**Try it**
A single stretch of the material below is to be transcribed exactly, starting at the line with "The image size is (1261, 732)." and ending after the line with "has height=1334, width=750.".

===============

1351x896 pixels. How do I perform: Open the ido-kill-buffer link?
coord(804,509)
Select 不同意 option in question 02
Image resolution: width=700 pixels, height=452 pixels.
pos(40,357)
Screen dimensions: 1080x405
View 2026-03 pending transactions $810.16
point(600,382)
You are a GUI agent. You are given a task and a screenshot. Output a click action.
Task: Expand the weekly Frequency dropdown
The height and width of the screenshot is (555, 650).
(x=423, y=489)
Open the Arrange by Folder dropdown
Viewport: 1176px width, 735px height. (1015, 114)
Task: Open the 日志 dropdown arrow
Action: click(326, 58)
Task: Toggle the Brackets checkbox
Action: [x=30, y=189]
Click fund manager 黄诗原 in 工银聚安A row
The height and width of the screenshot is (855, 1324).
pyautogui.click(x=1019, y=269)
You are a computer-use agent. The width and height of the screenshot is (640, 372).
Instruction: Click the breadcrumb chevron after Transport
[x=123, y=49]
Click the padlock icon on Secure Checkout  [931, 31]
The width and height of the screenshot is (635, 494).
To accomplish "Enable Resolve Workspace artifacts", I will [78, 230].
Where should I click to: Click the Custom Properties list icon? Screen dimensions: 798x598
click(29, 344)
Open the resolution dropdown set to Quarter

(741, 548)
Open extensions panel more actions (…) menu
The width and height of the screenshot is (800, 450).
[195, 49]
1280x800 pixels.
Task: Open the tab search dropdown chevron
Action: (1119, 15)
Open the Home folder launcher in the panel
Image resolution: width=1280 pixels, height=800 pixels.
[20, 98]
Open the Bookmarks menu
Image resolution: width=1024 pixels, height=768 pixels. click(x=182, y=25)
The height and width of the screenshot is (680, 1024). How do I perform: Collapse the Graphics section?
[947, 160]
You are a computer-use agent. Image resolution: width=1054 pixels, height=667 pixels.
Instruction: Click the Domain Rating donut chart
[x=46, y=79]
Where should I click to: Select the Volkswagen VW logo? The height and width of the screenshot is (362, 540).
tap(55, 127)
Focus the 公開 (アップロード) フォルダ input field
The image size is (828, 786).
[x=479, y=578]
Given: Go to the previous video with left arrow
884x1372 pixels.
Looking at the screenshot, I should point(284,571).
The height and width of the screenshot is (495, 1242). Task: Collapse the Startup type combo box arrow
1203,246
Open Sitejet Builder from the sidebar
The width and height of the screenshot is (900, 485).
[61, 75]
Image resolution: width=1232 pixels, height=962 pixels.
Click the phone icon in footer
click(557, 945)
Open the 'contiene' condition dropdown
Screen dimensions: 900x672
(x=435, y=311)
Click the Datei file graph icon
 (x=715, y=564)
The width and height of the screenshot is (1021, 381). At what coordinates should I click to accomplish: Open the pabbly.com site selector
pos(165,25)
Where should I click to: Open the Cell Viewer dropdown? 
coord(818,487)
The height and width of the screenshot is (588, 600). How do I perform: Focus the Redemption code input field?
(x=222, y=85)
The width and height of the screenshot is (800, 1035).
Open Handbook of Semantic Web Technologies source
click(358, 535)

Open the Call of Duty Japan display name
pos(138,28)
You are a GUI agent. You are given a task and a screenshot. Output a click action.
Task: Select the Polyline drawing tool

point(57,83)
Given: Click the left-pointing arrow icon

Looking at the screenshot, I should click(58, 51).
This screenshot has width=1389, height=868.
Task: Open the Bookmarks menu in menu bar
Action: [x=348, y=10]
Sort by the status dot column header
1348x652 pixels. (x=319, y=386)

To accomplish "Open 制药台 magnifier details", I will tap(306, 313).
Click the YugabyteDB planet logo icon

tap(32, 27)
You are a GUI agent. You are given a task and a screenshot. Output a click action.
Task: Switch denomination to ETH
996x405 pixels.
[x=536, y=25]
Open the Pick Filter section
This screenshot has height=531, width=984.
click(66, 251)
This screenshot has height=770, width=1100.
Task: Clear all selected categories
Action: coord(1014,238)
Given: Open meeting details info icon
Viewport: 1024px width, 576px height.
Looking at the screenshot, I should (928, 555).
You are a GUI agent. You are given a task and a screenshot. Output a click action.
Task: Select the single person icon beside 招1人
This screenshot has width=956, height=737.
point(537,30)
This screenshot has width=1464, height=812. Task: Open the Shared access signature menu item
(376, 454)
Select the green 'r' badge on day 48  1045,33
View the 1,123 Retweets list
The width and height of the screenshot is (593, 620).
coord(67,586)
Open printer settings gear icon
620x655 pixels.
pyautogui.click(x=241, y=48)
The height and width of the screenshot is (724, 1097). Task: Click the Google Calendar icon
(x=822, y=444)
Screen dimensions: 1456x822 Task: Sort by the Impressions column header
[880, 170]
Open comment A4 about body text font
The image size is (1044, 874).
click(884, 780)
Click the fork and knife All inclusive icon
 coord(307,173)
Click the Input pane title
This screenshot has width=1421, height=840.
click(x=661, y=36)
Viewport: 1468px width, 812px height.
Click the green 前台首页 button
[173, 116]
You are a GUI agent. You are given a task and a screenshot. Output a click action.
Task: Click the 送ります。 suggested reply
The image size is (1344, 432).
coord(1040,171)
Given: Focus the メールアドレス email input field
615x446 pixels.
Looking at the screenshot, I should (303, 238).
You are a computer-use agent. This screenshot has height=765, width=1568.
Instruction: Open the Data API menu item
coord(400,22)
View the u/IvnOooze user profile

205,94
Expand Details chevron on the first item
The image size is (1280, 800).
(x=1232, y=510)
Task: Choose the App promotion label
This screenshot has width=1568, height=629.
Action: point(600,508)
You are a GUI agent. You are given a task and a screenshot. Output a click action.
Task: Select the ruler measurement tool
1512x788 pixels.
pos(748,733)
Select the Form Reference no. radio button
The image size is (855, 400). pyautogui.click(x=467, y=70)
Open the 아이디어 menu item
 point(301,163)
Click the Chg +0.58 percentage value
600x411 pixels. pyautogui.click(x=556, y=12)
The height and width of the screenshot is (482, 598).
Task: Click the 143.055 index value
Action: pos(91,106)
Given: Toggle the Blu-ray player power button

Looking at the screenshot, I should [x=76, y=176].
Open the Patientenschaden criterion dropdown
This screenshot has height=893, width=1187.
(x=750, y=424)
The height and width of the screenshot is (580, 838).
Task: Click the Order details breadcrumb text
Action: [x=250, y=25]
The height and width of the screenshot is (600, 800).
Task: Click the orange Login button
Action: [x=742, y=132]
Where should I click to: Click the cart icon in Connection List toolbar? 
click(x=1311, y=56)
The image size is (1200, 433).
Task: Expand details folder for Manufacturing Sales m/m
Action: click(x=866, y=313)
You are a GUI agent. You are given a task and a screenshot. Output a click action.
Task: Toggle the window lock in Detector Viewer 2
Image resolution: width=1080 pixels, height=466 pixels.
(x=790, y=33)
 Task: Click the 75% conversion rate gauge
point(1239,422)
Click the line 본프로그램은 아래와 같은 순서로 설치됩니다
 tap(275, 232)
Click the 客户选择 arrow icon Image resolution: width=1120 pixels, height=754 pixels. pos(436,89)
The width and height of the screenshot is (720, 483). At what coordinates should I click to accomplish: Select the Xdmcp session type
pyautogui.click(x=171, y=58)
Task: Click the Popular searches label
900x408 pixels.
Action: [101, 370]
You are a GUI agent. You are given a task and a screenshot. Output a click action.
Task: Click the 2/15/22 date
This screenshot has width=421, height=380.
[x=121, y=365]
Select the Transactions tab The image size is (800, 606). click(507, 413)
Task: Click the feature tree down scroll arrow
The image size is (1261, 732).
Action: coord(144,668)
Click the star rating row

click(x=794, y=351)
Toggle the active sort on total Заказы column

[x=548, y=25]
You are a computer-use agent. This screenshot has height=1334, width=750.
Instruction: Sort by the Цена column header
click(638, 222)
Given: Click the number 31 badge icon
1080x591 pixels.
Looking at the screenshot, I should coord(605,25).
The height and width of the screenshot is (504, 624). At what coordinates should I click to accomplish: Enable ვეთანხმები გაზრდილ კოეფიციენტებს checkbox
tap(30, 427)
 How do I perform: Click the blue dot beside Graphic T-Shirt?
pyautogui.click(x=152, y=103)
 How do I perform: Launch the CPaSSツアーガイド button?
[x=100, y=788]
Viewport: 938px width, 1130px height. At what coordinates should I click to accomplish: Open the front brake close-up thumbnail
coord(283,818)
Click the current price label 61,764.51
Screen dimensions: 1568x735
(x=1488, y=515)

===============

**Response to the exercise**
The image size is (1261, 732).
Action: coord(144,668)
Click the star rating row

click(x=794, y=351)
Toggle the active sort on total Заказы column

[x=548, y=25]
You are a computer-use agent. This screenshot has height=1334, width=750.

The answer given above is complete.